Dès lors, l’on ne voit aucun grand chantier sortir des terres dans aucune des 26 provinces de la RDC. Les seuls chantiers en cours sont ceux du Programme de 100 jours plus particulièrement la construction des sauts-de-mouton dans la ville de Kinshasa que le gouvernement s’est engagé à finaliser le financement avant le 30 juin 2020. Pour autant, les 425 projets inscrits dans le Programme de 100 jours, pour une valeur de 492 millions USD, restent tous des pojets mineurs: sauts-de-mouton, les 4500 logements sociaux, acquisition de bacs, réhabilitation des ponts, la mise en état de praticabilité de certaines routes. Encore que le compte est loin d'être bon en ce qui concerne la mise en oeuvre du Programme de 100 jours.
Tous les grands projets notamment laissés par l’ancien régime, ou même promis par le chef de l’Etat, sont au point mort. Le Port sec de Kasumbalesa, dans la province du Haut-Katanga, d’un coût de 300 millions USD n’a connu aucun début.
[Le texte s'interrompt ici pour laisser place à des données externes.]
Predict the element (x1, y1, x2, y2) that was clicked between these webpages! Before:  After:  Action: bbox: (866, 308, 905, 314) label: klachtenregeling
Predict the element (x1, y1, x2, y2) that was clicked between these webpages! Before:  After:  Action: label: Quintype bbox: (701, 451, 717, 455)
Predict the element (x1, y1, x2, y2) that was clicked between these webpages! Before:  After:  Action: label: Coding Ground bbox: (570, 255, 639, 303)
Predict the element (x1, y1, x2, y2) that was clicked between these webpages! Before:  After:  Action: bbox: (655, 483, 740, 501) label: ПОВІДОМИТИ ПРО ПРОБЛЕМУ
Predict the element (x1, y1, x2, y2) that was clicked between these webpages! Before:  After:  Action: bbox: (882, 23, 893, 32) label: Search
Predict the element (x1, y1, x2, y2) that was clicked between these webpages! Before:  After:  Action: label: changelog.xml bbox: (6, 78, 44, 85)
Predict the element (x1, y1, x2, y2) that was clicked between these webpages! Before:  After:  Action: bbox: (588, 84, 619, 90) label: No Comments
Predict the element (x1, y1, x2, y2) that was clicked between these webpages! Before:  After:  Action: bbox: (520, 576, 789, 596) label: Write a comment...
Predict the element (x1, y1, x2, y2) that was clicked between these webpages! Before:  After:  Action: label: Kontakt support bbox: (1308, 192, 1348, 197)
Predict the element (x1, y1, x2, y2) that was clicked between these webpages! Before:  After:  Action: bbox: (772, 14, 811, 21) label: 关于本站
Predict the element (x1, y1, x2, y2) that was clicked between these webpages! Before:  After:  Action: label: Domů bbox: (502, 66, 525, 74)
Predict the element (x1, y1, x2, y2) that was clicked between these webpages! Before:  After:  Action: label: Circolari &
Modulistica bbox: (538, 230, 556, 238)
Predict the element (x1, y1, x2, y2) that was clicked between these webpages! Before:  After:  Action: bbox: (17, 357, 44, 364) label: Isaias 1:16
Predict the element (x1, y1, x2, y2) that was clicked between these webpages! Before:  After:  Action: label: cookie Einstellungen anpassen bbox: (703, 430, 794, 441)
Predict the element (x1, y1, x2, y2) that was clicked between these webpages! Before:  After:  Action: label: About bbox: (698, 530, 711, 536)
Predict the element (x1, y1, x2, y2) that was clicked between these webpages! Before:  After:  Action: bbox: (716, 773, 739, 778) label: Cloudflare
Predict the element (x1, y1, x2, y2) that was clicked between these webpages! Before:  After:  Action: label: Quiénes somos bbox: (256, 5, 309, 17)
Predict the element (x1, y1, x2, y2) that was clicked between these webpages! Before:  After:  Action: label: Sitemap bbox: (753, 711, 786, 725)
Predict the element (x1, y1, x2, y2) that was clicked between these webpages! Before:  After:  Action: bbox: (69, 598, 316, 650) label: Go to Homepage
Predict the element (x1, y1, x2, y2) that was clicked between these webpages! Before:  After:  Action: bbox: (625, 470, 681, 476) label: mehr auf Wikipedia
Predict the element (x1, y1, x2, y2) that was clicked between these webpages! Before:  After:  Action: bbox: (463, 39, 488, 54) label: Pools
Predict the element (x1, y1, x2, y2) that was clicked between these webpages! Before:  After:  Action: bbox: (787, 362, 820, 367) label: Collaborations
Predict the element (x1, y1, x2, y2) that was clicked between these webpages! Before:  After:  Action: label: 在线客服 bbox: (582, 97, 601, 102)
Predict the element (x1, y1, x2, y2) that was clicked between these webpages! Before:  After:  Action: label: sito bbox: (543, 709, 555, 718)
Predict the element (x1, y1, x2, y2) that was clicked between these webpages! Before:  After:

Le contrat signé le 11 mai 2018 à Lubumbashi par la RDC et la firme sud-africaine Rail and Road Africa (RRA) est tombé caduque pour « non-respect des clauses de ce contrat par la firme RRA ». Il appartient donc au gouvernement Congolais de le relancer soit avec le même partenaire sud-africain soit d’identifier un autre.
De même, le Port en eaux profondes de Banana n’a pas encore connu un début. Le Conseil des ministres du 5 juin a renvoyé l’examen de ce dossier à cette semaine. Le contrat signé en 2019 par la RDC et DP World reste en l’état. Il faut environ 1,3 milliards USD pour sa réalisation, selon le contrat signé avec la firme émiratie. Pourtant, la réalisation de ce port est un préalable à l’érection du Pont Route-Rail entre Kinshasa et Brazzaville. L’autre préalable de ce Pont Route-Rail est la construction du chemin de fer Kinshasa-Ilebo dans le cadre des projets intégrateurs sous régionaux.
Tout aussi, les deux grands projets de construction de la nouvelle aérogare de l’aéroport de N’djili pour 354,233 millions USD et celle de la Luano (Haut-Katanga) pour 201,131 millions attendent aussi leur validation par le gouvernement Congolais, car la RDC doit financer la contrepartie de ce projet avec les fonds Go-Pass. Ces deux projets bénéficient d’un prêt préférentiel d’Eximbank of China échelonné sur 20 ans.
L’autre grand projet en attente est celui du Grand Inga. Ici aussi, après les discussions des parties prenantes de mars 2020 à Kinshasa, il s’observe que le processus reste encore long pour parvenir à la signature d’un contrat de développement exclusif pour Inga 3. L’objectif principal des assises de Kinshasa, après celles d’Abidjan en décembre 2019 et janvier 2020 et celle de Johannesburg en novembre 2019, était de trouver de mécanisme de relance effective du Projet Inga 3.
Bien plus, Félix Tshisekedi, investi le 24 janvier 2019, ambitionnait de réaliser des grands projets dans les infrastructures et dans les autres secteurs agricole, de transport, etc. Il a même promis la création de 6 zones industrielles. Aucune n’est effectivement opérationnelle à ce jour alors que le pays risque une pénurie alimentaire suite aux effets de covid-19.
A tout prendre, le point faible de la RDC a toujours été la maigre mobilisation des recettes. Il faut une contrepartie sur chacun de ces contrats pour leur réalisation. Il se trouve que le gouvernement Congolais, au regard de la situation du Trésor public depuis le début de l’année, n’est pas en mesure de s’engager financièrement. Les maigres recettes perçues servent principalement au financement du fonctionnement des institutions de la République et aux rémunérations du personnel politique et des agents et fonctionnaires de l’Etat.
Dans un tel contexte d’exiguïté structurelle de mobilisation des recettes publiques, il est illusoire de penser aux investissements conséquents dans les grands travaux d’infrastructures et autres. Pourtant, la RDC en a énormément besoin pour son émergence économique.